01O que diz cada manual, idade por idade
O filhote de gato tem estômago pequeno e cresce rápido: daí as refeições frequentes dos primeiros meses e a queda com a idade. Nisso as fontes concordam. Elas divergem em onde fica o limite, e ver as duas versões rende mais do que ver uma média.
Idade
Merck
Cornell
Até os 4 meses
3–4 refeições por dia
3 refeições por dia
Dos 4 aos 6 meses
não detalha
3 refeições por dia
Dos 6 aos 12 meses
não detalha
2 refeições por dia
Mais de 12 meses
em geral 2 por dia
uma ou duas vezes
As duas fontes concordam no fundo e divergem no limite: o Merck mantém as refeições frequentes até os quatro meses e o Cornell, até os seis. As faixas de 4 a 6 e de 6 a 12 meses não existem no Merck: o manual não as detalha, e não há o que preencher no lugar dele. O alimento muda por outro relógio: no Merck o gato em crescimento segue com ração para filhotes até os 9–12 meses.
02A rotina pesa mais que o número exato
O Cornell resume o essencial assim: escolher um esquema e mantê-lo constante. O acesso livre, com a ração seca na tigela o dia inteiro, cai bem para parte dos gatos e leva outros a comer demais e ganhar peso. O Merck admite o acesso livre em filhotes em crescimento e em gatas gestantes ou lactantes.
Se o filhote com acesso livre come a porção dele e para por ali, o esquema funciona. Se a tigela esvazia no meio da manhã e o peso sobe mais rápido do que o esperado, o razoável é passar para porções medidas nos mesmos horários. As datas do primeiro ano são mais fáceis de acompanhar juntas: o esquema de refeições anda ao lado do calendário de vacinas.
03O que não deve entrar na tigela
O leite é o erro mais comum. Muitos gatos não digerem a lactose e acabam com desconforto digestivo, e por isso a Associação Mundial de Veterinária de Pequenos Animais (WSAVA) coloca o leite entre os petiscos a evitar. Ele ainda sai caro em calorias: 59 ml são 27 kcal, enquanto todo o limite diário de petiscos de um gato de 5 kg é de 25–29.
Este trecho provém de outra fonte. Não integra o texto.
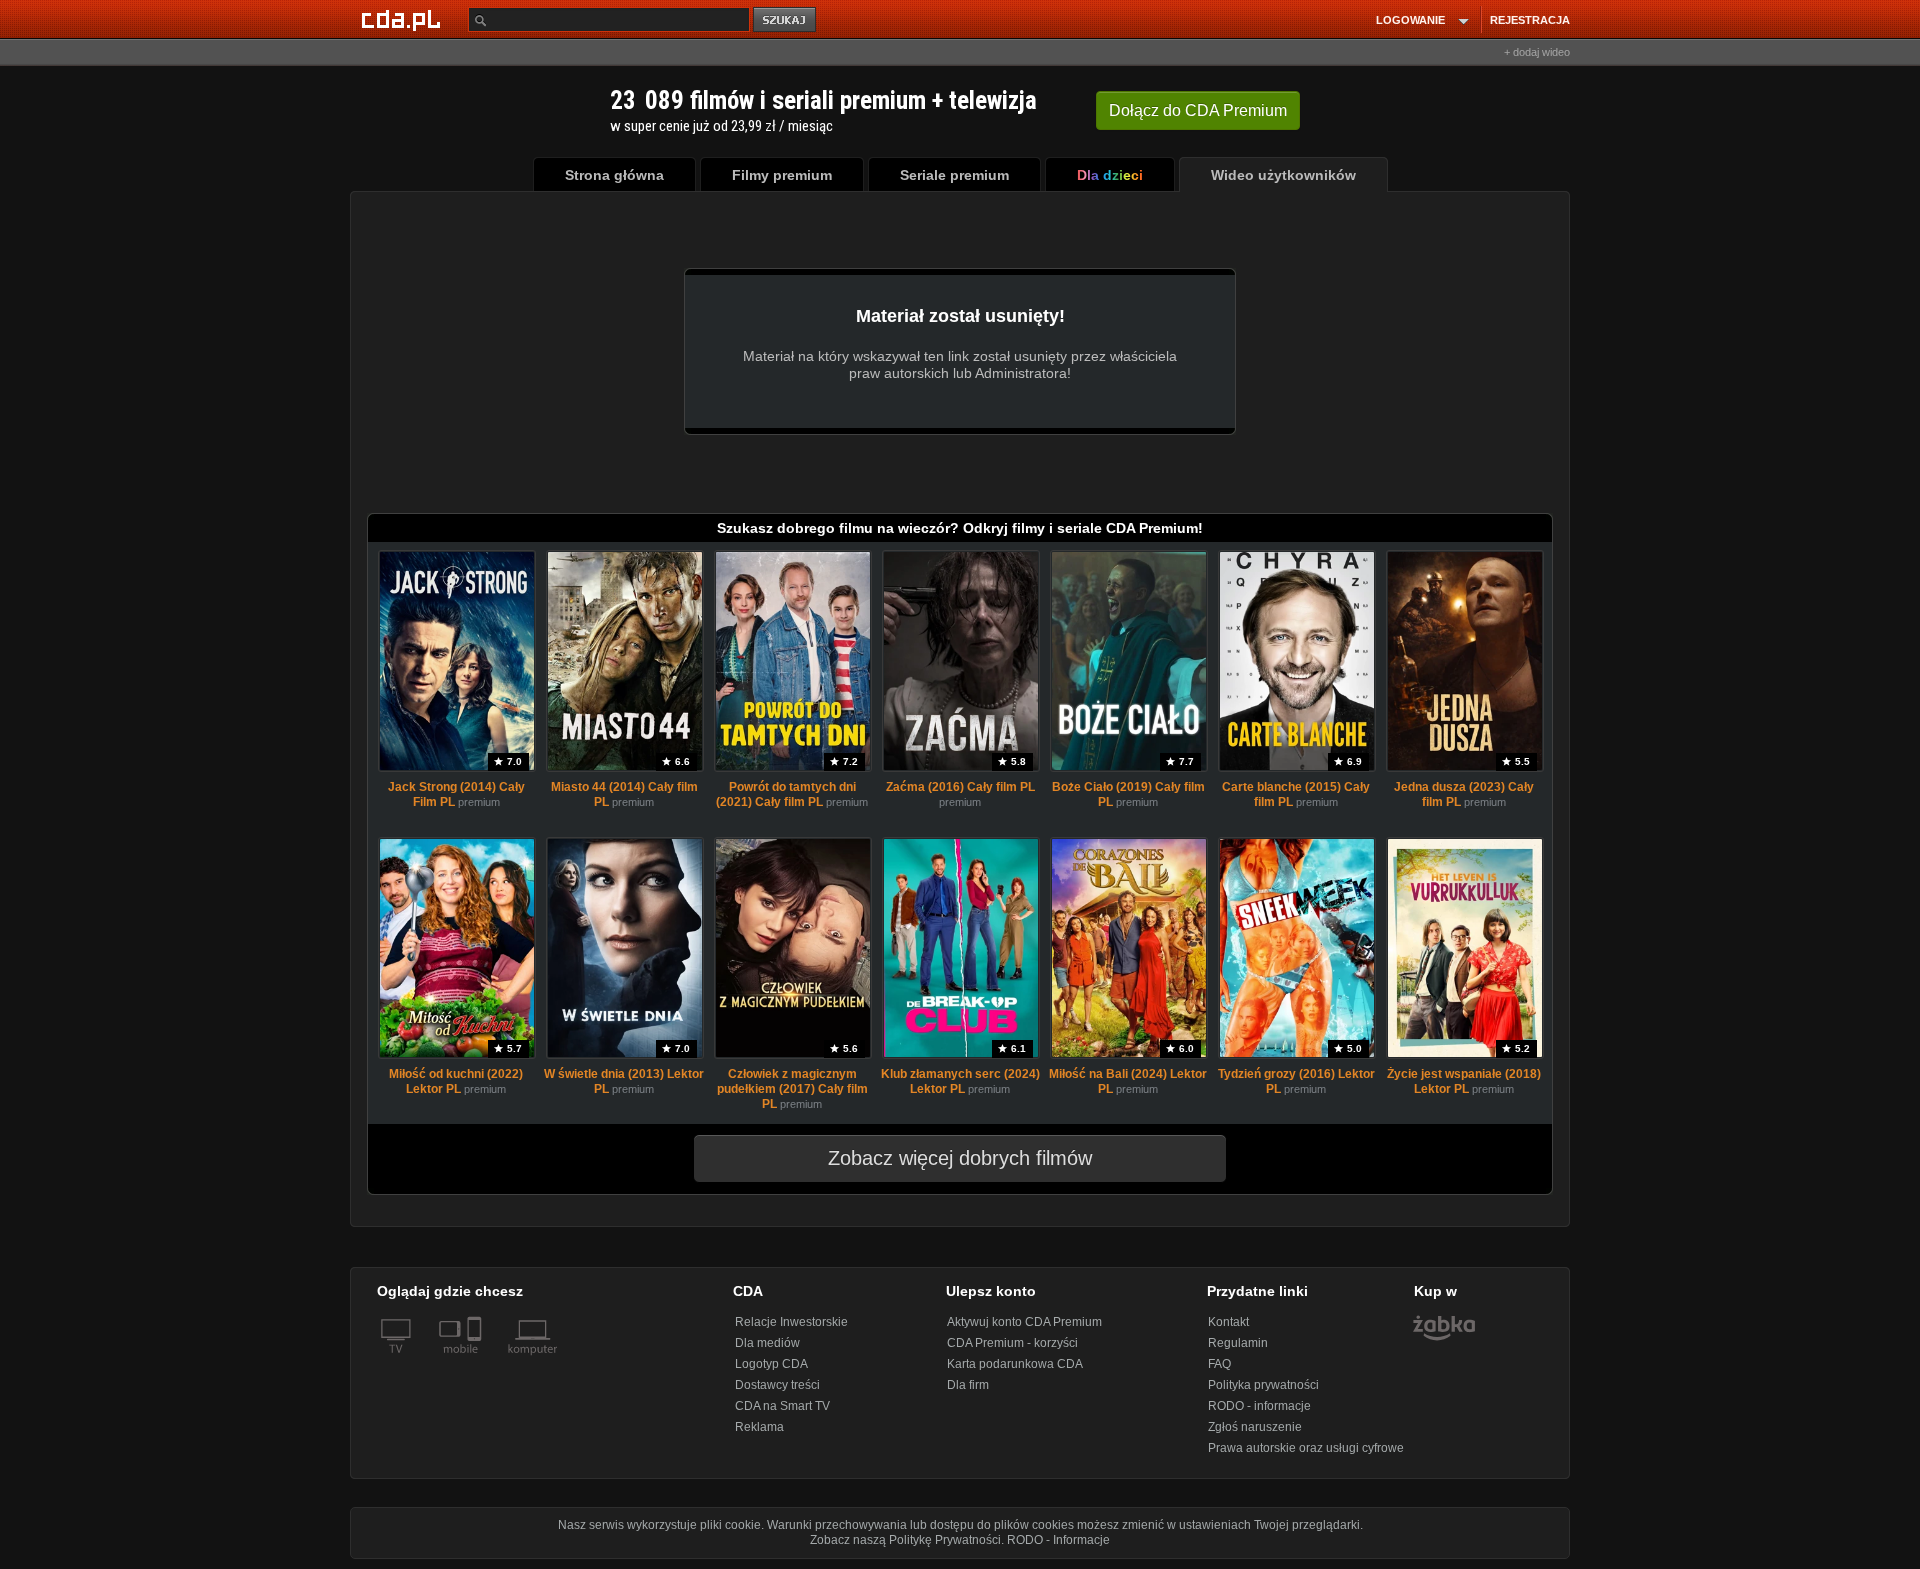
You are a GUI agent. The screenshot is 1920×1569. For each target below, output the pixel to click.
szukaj (786, 20)
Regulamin (1238, 1343)
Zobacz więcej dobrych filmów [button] (960, 1158)
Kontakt (1228, 1322)
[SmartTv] (476, 1361)
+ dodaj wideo (1537, 52)
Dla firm (968, 1385)
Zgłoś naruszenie (1255, 1427)
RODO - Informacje (1058, 1540)
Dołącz (1198, 110)
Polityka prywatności (1263, 1385)
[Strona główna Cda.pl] (404, 19)
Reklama (759, 1427)
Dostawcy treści (777, 1385)
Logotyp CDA (771, 1364)
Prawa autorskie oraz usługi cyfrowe (1306, 1448)
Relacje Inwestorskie (791, 1322)
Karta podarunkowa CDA (1015, 1364)
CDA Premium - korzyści (1012, 1343)
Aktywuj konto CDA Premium (1024, 1322)
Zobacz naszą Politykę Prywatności (905, 1540)
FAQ (1219, 1364)
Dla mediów (767, 1343)
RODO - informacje (1259, 1406)
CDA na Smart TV (782, 1406)
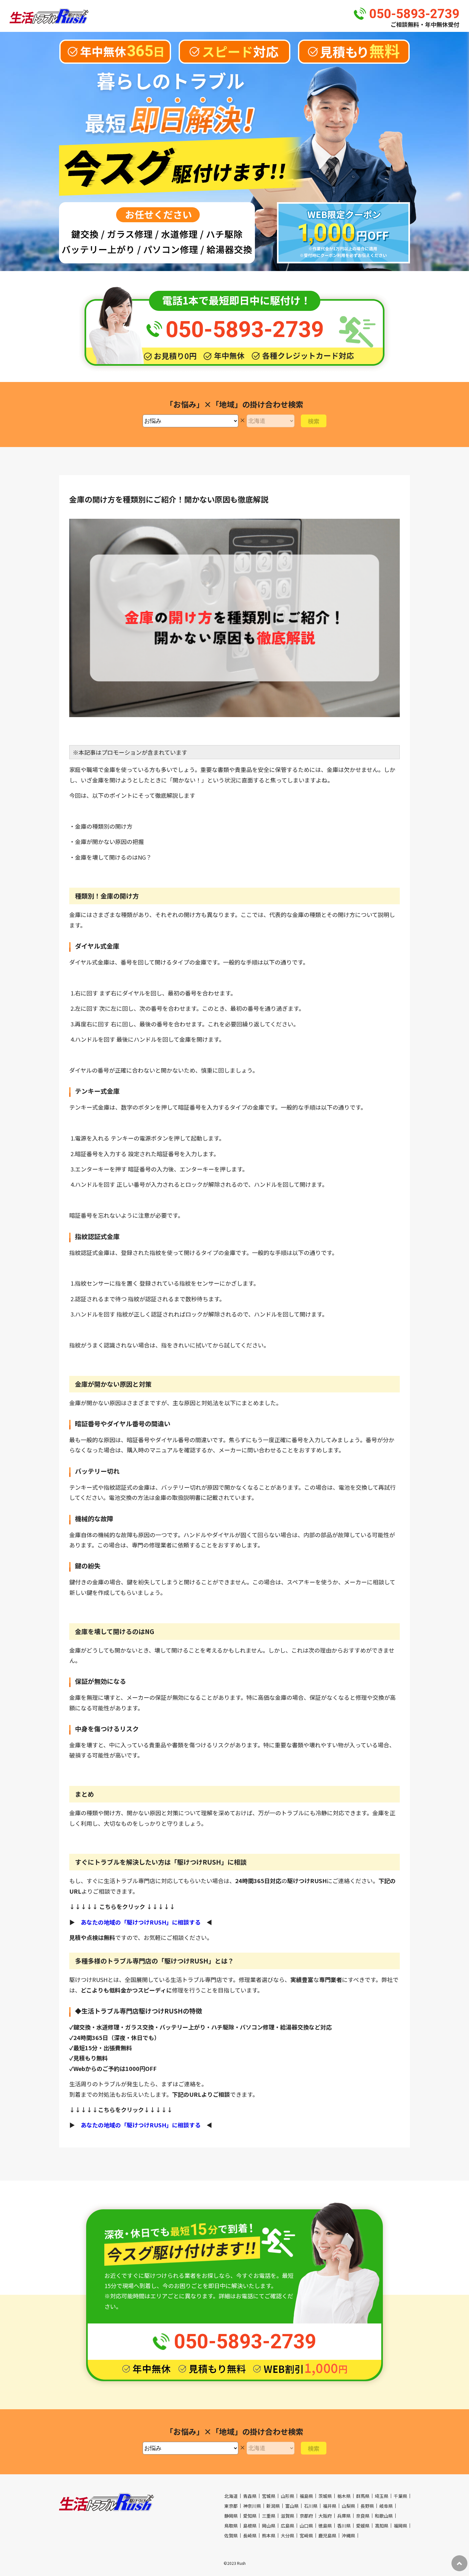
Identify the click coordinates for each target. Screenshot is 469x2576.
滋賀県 (287, 2516)
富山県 (292, 2506)
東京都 (231, 2506)
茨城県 (325, 2496)
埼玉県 (381, 2496)
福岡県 (400, 2525)
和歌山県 (384, 2516)
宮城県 (268, 2496)
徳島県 (325, 2525)
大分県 (287, 2535)
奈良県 (362, 2516)
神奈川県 (252, 2506)
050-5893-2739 (414, 13)
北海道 (231, 2496)
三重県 (268, 2516)
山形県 (287, 2496)
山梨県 (348, 2506)
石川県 (310, 2506)
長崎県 (250, 2535)
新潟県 (273, 2506)
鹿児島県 (327, 2535)
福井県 (329, 2506)
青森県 (250, 2496)
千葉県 (400, 2496)
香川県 (344, 2525)
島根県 (250, 2525)
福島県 (306, 2496)
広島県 (287, 2525)
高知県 (381, 2525)
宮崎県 (306, 2535)
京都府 (306, 2516)
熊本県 (268, 2535)
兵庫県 (344, 2516)
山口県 (306, 2525)
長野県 (367, 2506)
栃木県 (344, 2496)
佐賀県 (231, 2535)
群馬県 (362, 2496)
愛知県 (250, 2516)
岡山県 (268, 2525)
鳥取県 (231, 2525)
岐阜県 (386, 2506)
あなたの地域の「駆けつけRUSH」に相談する (141, 1922)
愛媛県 (362, 2525)
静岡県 (231, 2516)
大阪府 (325, 2516)
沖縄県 (348, 2535)
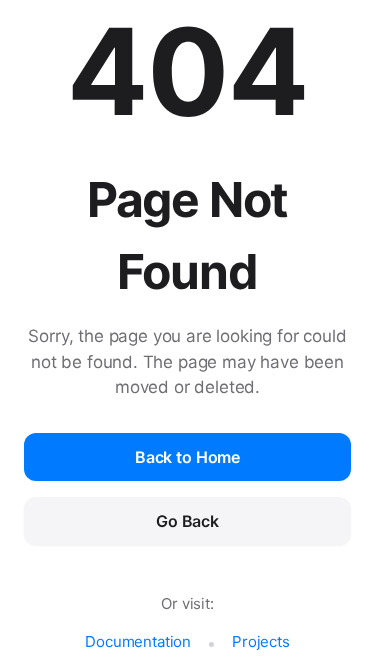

Ração de cachorro também não vira dieta habitual de gato, e o manual Merck diz isso sem rodeios. O gato é carnívoro estrito: depende de nutrientes que só existem em produtos de origem animal, e taurina, ácido araquidônico, vitamina A pré-formada e niacina precisam chegar pela comida. A falta de taurina, por exemplo, causa doença cardíaca e lesão na retina.
A WSAVA mantém todos os petiscos somados abaixo de 10% das calorias diárias e acrescenta que petisco não substitui refeição. Não há um número único entre as organizações: a rede de clínicas VCA fala em 5% e a Cornell, em 10–15%. Num filhote em crescimento o desequilíbrio custa mais caro que num adulto: a WSAVA descreve distúrbios esqueléticos dolorosos e fraturas patológicas justamente em filhotes de cão e de gato.
A Platera cuida do calendário do filhote de gato
O primeiro ano é cheio de datas: vacinas, vermífugos, consultas e pesagens numa linha só.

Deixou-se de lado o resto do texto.